🤖 AI Summary
This work addresses the limitations of classical Frank-Wolfe algorithms in constrained non-convex optimization—namely, slow convergence, reliance on prior knowledge of the Lipschitz constant, and poor adaptability to stochastic settings—by introducing an adaptive step-size strategy that eliminates the need for Lipschitz constant estimation. The proposed method extends accelerated Frank-Wolfe algorithms to stochastic and non-convex regimes, establishing, for the first time, convergence guarantees for Boosted Frank-Wolfe under stochastic, non-convex, and quasar-convex settings. It is compatible with a broad class of gradient estimators, including SAGA, L-SVRG, SAG, Heavy Ball momentum, and zeroth-order oracles.
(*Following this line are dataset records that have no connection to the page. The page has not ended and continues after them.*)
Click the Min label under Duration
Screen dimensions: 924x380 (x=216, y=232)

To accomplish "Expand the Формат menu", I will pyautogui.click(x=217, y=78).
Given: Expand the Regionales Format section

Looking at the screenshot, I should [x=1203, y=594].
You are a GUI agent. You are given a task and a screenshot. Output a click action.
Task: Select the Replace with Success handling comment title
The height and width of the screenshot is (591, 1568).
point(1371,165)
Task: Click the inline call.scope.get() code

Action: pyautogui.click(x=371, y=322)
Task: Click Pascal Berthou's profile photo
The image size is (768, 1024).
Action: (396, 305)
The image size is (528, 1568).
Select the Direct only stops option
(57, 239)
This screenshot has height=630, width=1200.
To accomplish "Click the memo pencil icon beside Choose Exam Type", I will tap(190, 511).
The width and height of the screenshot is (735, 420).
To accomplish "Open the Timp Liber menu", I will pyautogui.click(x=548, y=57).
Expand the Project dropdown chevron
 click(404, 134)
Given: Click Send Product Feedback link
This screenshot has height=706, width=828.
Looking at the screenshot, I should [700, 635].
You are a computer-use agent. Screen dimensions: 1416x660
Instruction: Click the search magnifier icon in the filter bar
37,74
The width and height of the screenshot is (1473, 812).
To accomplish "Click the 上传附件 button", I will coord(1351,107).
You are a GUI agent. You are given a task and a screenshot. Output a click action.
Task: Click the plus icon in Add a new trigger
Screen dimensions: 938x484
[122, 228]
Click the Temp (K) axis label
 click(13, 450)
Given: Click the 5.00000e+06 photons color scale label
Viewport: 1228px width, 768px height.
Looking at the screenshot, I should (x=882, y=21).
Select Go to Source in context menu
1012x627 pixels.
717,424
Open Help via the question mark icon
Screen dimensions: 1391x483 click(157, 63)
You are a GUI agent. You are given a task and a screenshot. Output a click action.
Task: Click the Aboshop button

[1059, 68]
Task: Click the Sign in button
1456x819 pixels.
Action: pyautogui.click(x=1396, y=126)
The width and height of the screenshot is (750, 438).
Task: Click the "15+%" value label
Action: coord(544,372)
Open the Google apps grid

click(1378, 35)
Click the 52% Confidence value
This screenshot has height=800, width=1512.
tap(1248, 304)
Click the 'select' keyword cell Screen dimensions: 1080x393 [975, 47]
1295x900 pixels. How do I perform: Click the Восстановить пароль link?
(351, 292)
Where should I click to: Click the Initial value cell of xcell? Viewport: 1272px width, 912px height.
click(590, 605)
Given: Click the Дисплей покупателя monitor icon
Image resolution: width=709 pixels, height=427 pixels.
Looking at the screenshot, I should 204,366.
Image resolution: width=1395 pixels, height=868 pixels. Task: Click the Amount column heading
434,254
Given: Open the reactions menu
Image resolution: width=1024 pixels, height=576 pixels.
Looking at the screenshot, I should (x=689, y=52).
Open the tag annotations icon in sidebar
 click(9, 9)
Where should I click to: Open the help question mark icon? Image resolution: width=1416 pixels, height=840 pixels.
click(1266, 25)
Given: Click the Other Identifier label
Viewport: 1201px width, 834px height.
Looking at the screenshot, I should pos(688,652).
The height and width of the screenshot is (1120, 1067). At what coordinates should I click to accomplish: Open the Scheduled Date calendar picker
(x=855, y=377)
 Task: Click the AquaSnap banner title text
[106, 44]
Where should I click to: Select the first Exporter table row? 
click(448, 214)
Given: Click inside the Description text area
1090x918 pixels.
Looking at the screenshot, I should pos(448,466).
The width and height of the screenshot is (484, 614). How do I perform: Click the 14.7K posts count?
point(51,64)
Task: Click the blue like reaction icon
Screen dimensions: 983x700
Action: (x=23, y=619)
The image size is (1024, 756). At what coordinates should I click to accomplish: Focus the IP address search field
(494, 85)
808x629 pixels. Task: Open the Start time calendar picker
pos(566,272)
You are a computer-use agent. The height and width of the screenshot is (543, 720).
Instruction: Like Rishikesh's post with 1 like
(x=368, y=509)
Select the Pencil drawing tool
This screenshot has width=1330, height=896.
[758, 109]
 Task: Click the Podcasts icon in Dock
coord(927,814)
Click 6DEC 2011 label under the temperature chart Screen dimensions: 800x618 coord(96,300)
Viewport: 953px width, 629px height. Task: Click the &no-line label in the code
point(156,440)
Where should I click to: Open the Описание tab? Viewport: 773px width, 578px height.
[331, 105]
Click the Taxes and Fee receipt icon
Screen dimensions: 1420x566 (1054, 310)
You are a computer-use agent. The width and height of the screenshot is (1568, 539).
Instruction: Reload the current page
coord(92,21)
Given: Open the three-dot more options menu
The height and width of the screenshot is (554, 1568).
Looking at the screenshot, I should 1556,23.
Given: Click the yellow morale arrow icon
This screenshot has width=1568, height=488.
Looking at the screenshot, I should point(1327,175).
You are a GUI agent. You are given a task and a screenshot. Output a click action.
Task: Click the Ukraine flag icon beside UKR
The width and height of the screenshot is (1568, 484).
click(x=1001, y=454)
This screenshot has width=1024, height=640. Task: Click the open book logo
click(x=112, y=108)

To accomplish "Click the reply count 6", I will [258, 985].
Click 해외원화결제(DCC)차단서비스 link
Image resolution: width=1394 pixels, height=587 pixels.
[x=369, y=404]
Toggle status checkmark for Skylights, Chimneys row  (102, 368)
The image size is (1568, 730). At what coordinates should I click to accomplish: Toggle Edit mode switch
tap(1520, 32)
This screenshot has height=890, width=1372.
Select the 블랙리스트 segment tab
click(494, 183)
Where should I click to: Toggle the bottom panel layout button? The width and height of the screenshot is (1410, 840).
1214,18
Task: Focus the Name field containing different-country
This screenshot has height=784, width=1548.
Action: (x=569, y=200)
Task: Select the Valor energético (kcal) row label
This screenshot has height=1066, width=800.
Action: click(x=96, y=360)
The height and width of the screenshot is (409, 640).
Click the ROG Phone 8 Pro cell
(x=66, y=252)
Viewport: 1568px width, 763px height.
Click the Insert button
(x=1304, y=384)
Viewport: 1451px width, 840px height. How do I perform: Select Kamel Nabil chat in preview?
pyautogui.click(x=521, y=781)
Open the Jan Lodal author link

Empirical evaluations on sparse logistic regression and quantum process tomography demonstrate that the algorithm significantly outperforms non-accelerated baselines in both per-gradient-call efficiency and wall-clock runtime.
📝 Abstract
The boosted Frank-Wolfe algorithm accelerates the classical Frank-Wolfe algorithm by better aligning the update direction with the negative gradient. Its analysis, however, has been limited to deterministic convex problems, with step sizes that require either line search or knowledge of the Lipschitz constant of the gradient. We develop a novel step size strategy that does not depend on the Lipschitz constant of the gradient, which allows us to extend the boosted Frank-Wolfe algorithm to the stochastic setting. We prove that boosting with this step size strategy can be combined with many modern gradient estimators, including SAGA, L-SVRG, SAG, Heavy Ball momentum, and zeroth-order estimators, among others, while retaining the worst-case convergence rates of ordinary stochastic Frank-Wolfe. Our analysis also yields the first convergence rates for boosted Frank-Wolfe on nonconvex and quasar-convex objectives, results which are new even for deterministic problems. Experiments on sparse logistic regression and quantum process tomography show that stochastic boosted Frank-Wolfe achieves faster convergence per gradient oracle call (and on wall-clock) compared to the non-boosted baseline.